SET TASK: Repeat the following rows word for word, beginning at the line that has "Given: Click the" and stopping after the line that has "click(x=88, y=31)". Leave the pictures out of your answer.

[Entries for locating text and elements]
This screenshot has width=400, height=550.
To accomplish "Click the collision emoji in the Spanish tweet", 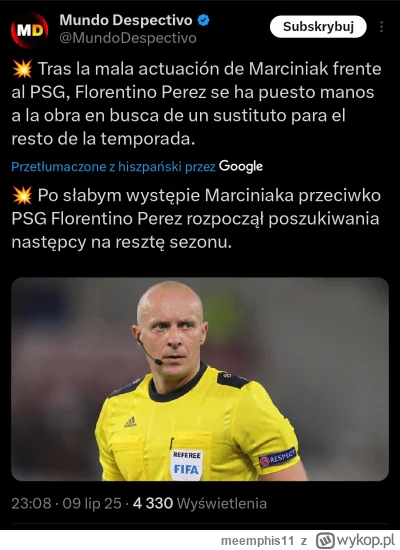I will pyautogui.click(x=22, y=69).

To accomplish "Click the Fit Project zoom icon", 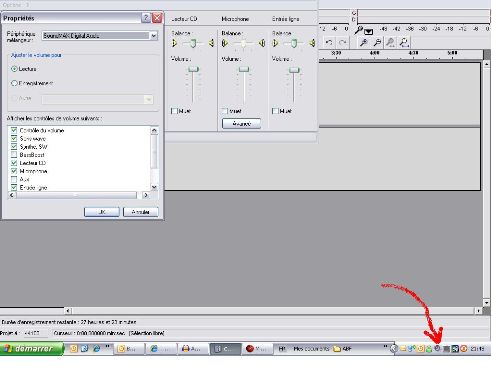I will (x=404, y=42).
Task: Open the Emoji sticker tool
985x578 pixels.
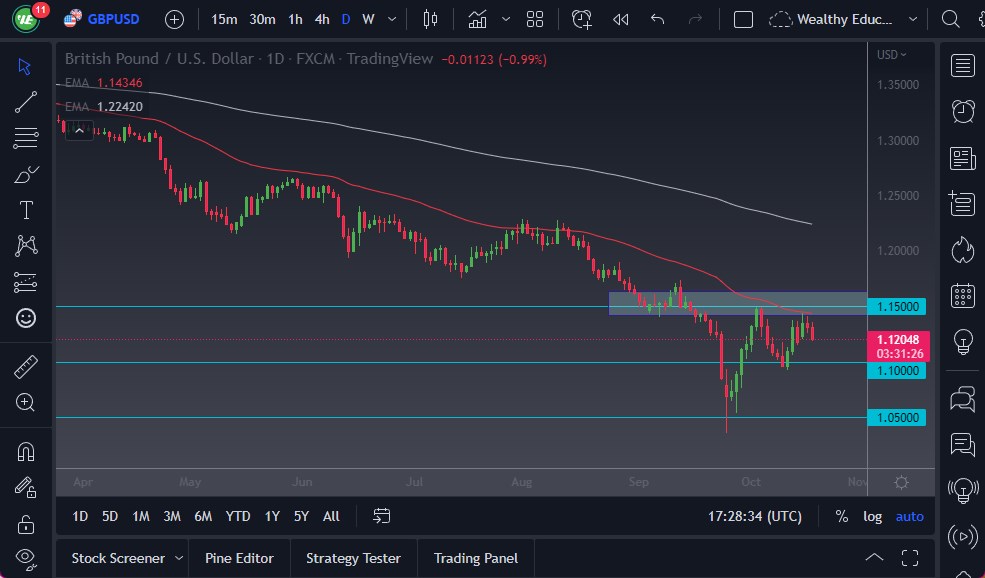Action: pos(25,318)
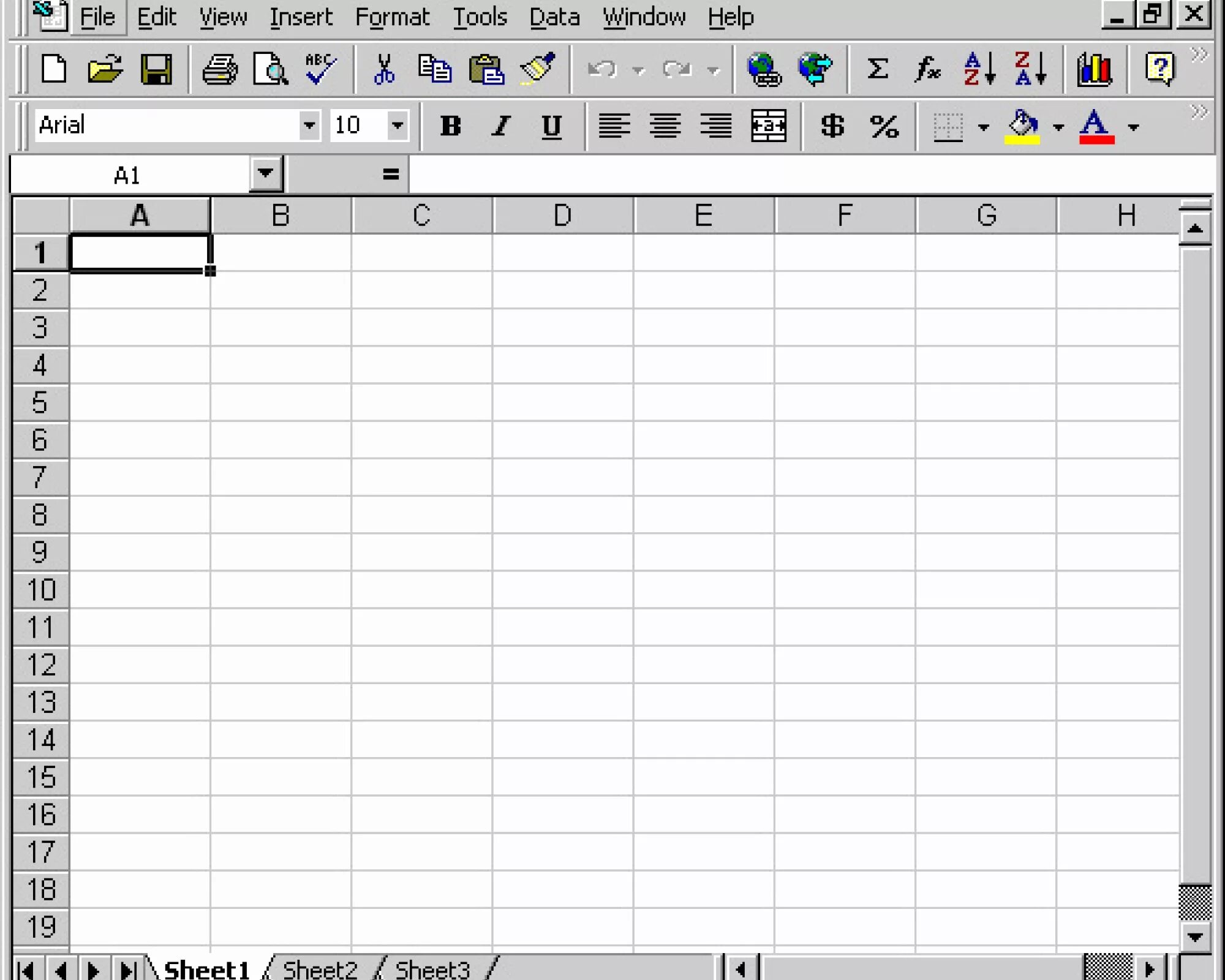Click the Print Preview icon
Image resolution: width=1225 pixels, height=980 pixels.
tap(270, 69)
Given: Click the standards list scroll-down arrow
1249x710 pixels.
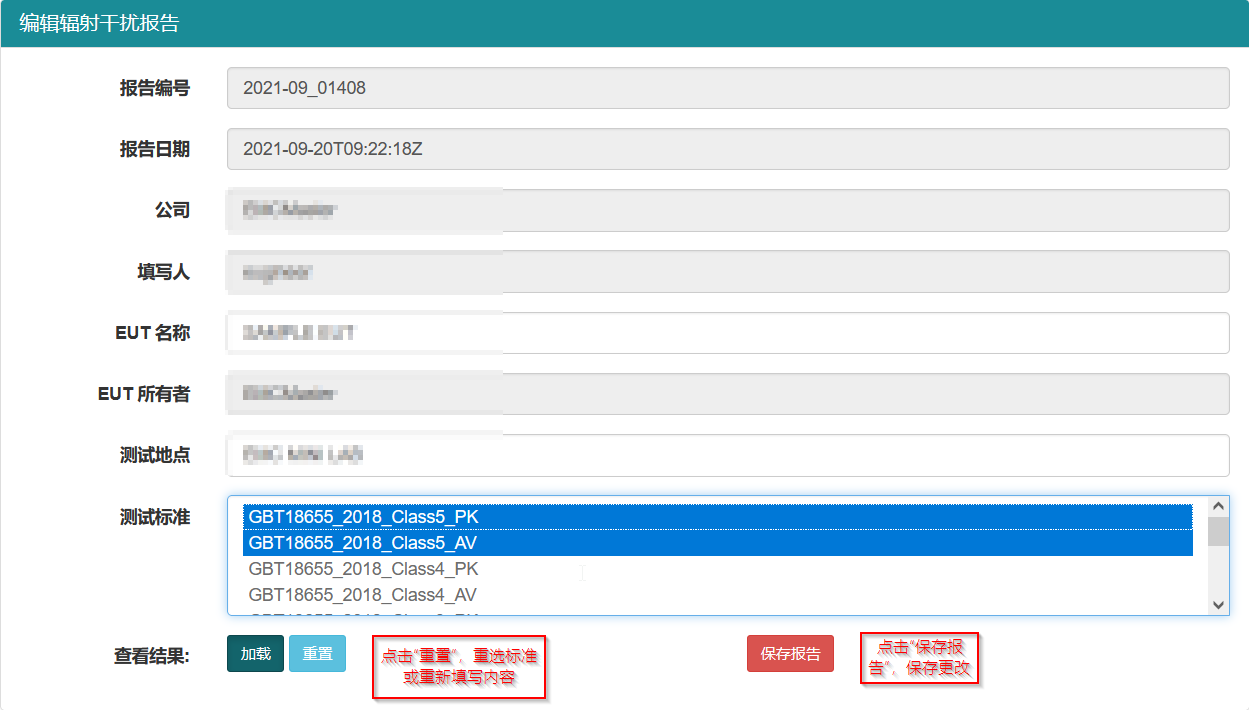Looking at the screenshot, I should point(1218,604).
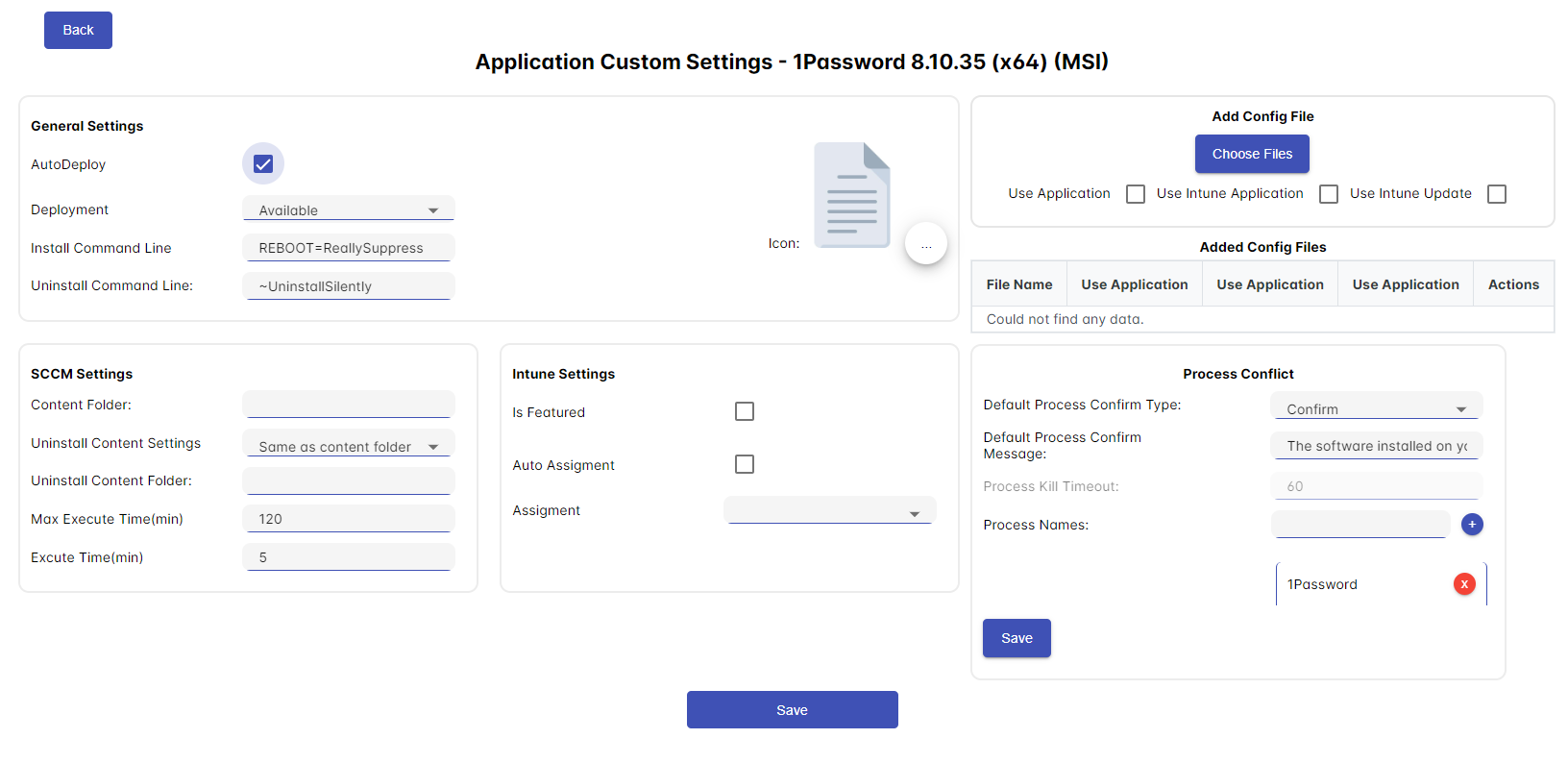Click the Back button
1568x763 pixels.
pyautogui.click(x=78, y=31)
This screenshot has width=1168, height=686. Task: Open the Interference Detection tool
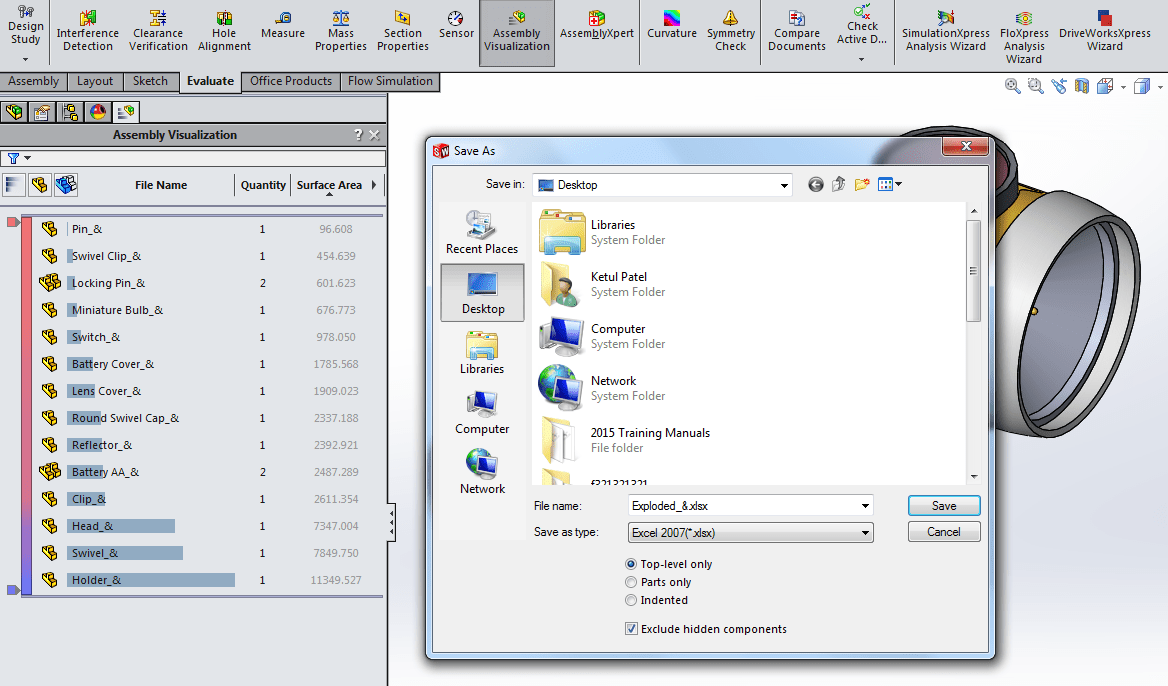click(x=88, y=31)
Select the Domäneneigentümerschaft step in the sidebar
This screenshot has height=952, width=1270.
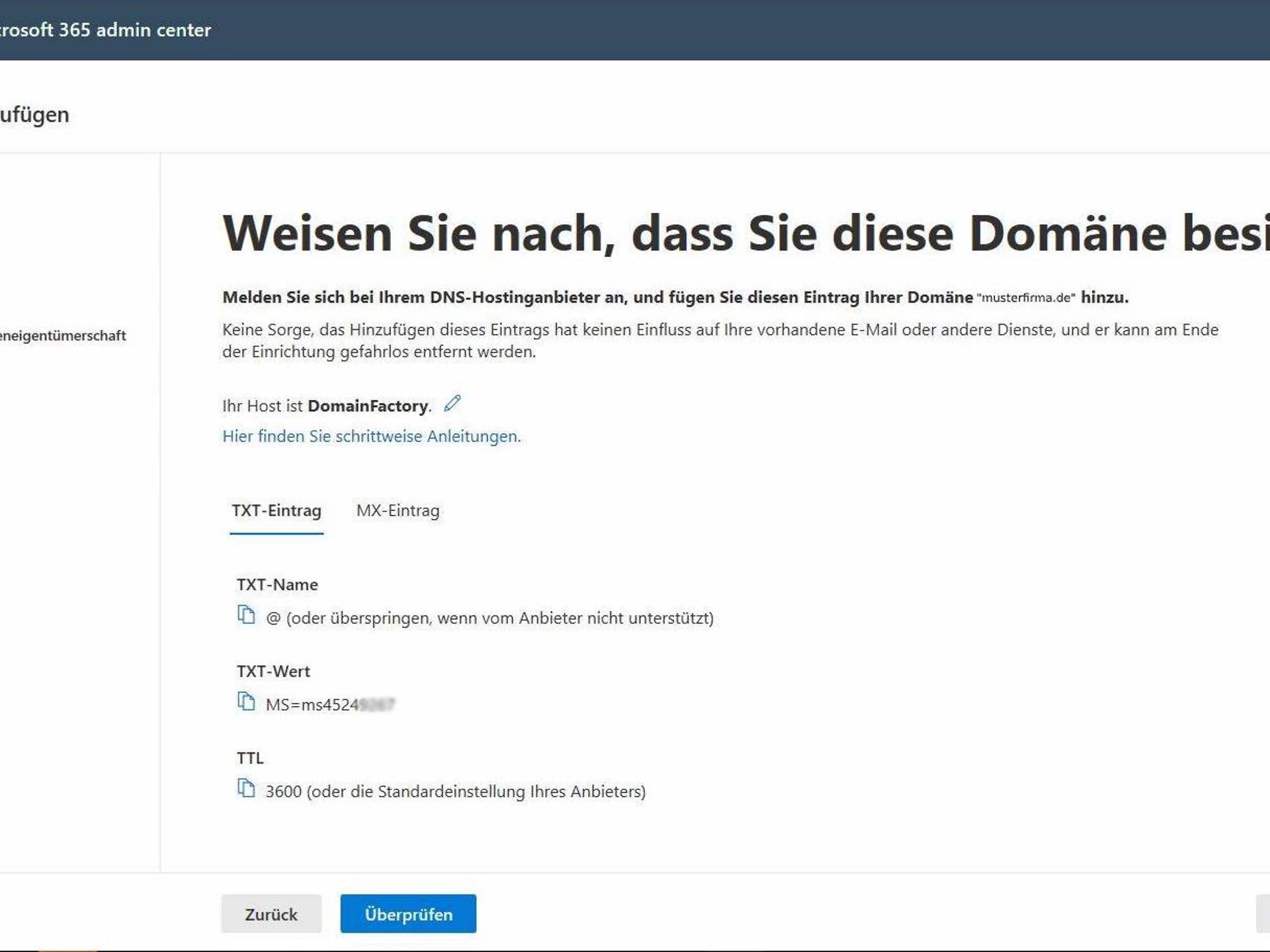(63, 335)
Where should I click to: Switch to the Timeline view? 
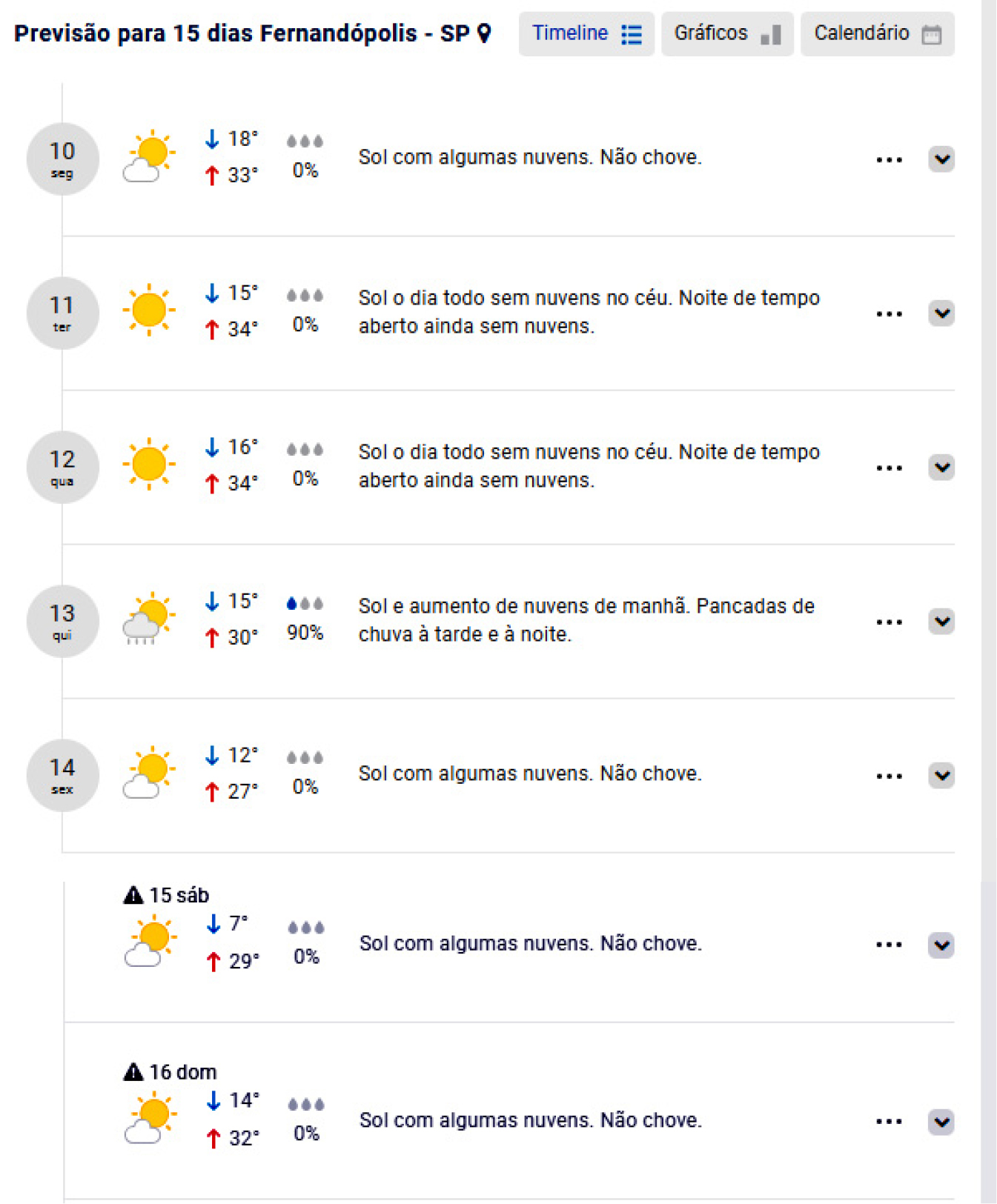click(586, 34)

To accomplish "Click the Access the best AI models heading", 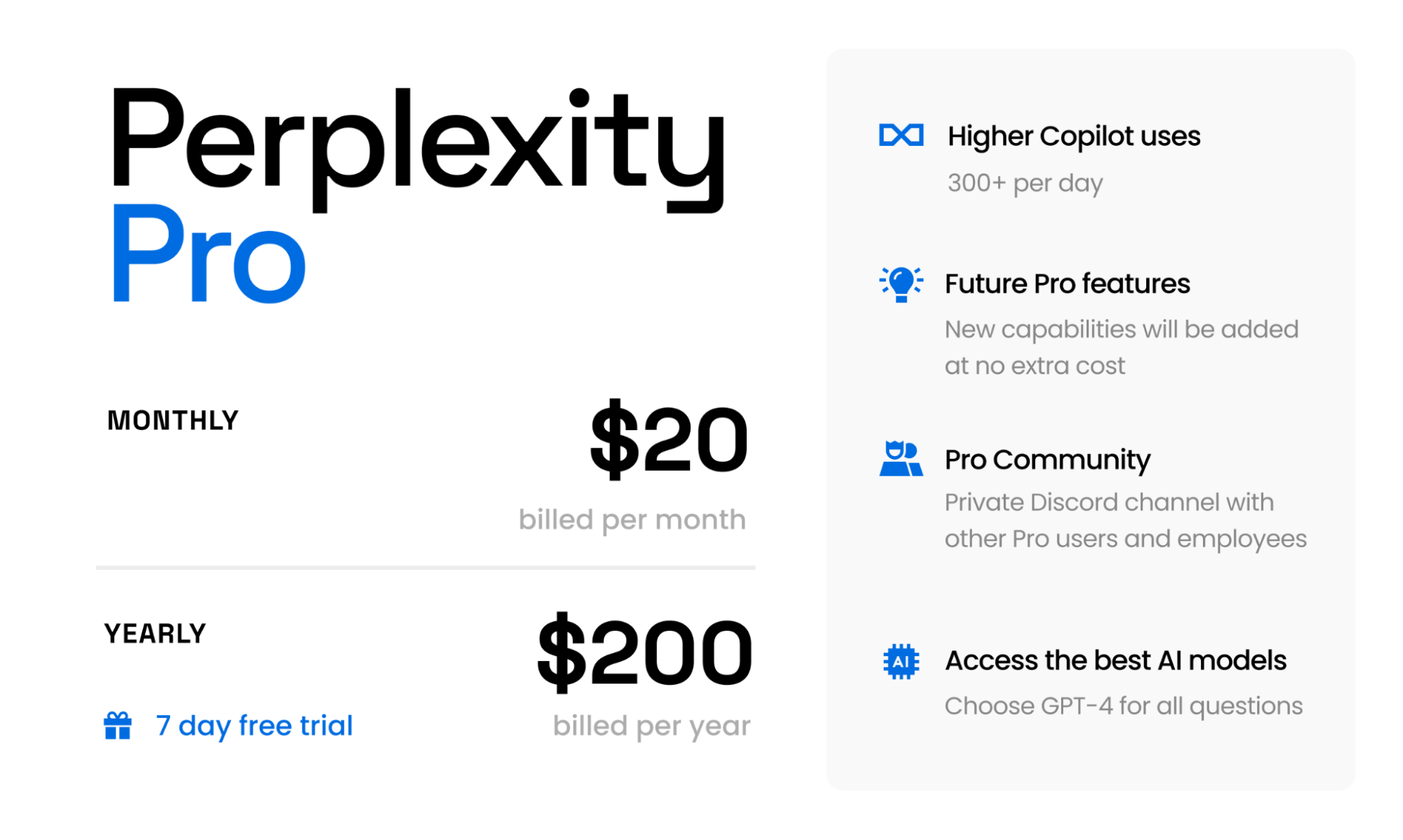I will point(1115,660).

WRITTEN REPLY:
Given: Click the standards list scroll-down arrow
1249x710 pixels.
Looking at the screenshot, I should point(1218,604).
Click the Back button
1568x763 pixels.
pyautogui.click(x=78, y=31)
This screenshot has width=1168, height=686. Task: Open the Interference Detection tool
click(x=88, y=31)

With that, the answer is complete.